[Para Além da Superfície] #37: Resgatar a memória
Eu sempre registrei tudo o que eu vivia.
Porque, no fundo, esse sempre foi meu maior medo: Esquecer.
Quinta-feira, 27 de Março de 2025.
Aniversário de 76 anos do meu avô.
Ele pediu a minha ajuda para escrever um texto. Queria que eu escrevesse com ele - e depois lesse na janta de aniversário - um “resumo da ópera” da vida dele.
Meu avô foi diagnosticado com Parkinson há mais de 20 anos. E por muito tempo a doença ficou estabilizada. Mas o Parkinson faz o seguinte: destrói os caminhos motores do cérebro - faz a pessoa tremer, se movimentar mais devagar, ter problemas de equilíbrio - e depois começa a atacar a parte cognitiva também - e aí começa a confusão mental e, em alguns casos, a demência também.
Ouvir e registrar o meu avô falar sobre as principais datas e acontecimentos da vida dele foi como se ele tivesse dado A MIM a oportunidade de eternizar a vida dele. A oportunidade de escrever algo para ele reler quando já não se lembrar mais direito.

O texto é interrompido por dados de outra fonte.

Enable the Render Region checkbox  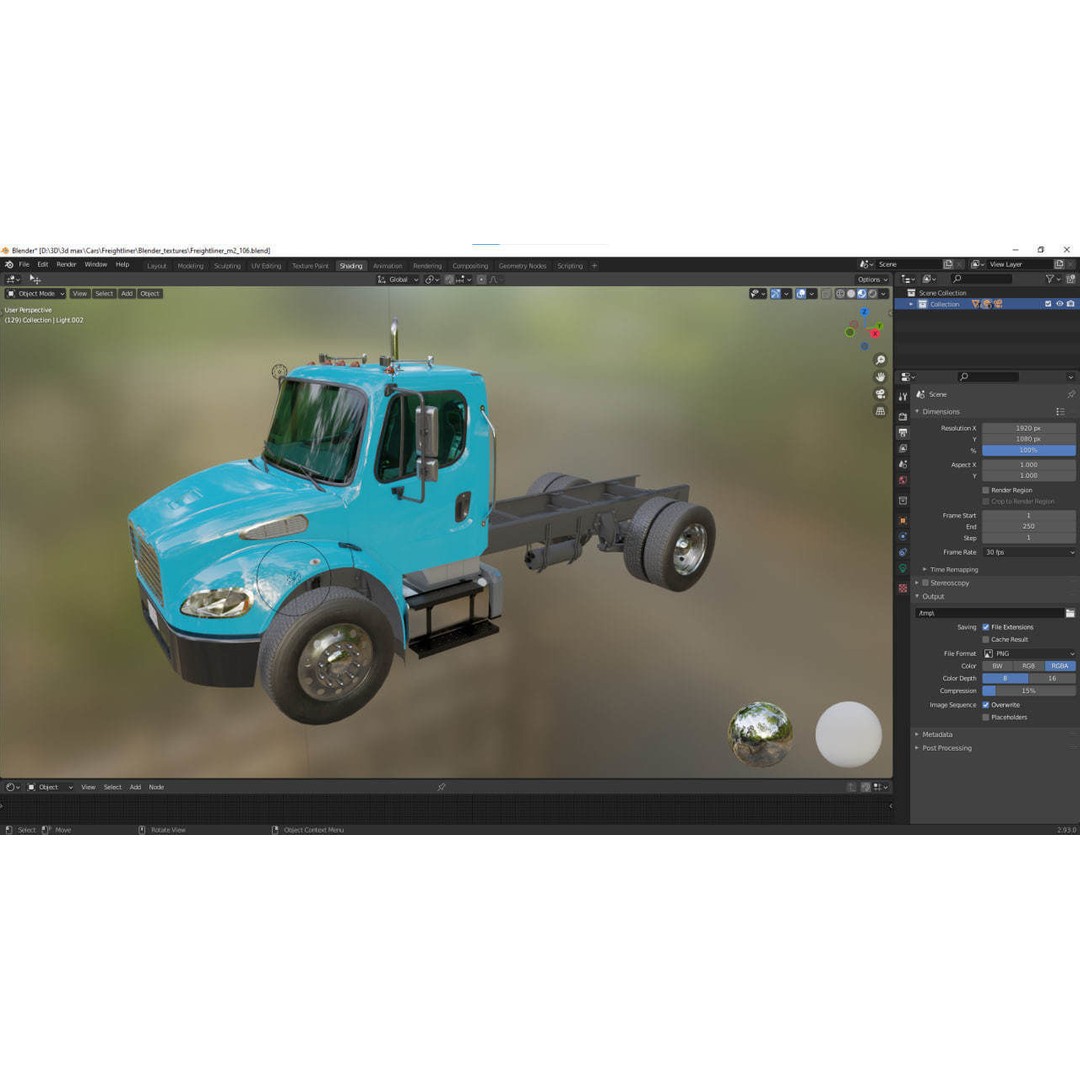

A oportunidade de escrever para as nossas futuras gerações, que talvez não o conheçam.
Durante todo esse processo de escuta e escrita, uma pergunta ficou ecoando na minha cabeça:
Do que você se lembra quando começa a esquecer?
1949: ele nasce, em São Paulo.
Com 9 meses perde a mãe para uma pneumonia.
Se muda para Monte Alto e é criado pela avó (que fez com que seus os filhos o tratassem como irmão, para ele não perceber que tinha algo de errado)
1970: Volta para São Paulo e conhece a minha Avó.
1973: Os dois se casam.
1975: Nasce a minha mãe. No mesmo ano, ele viaja para NYC a trabalho.
1982: Nasce o meu tio.
2000: Eu nasço.
(Eu não consigo resumir nem minhas histórias de viagem. Me irrito porque acho que perco detalhes muito importantes. Imagina resumir uma vida…)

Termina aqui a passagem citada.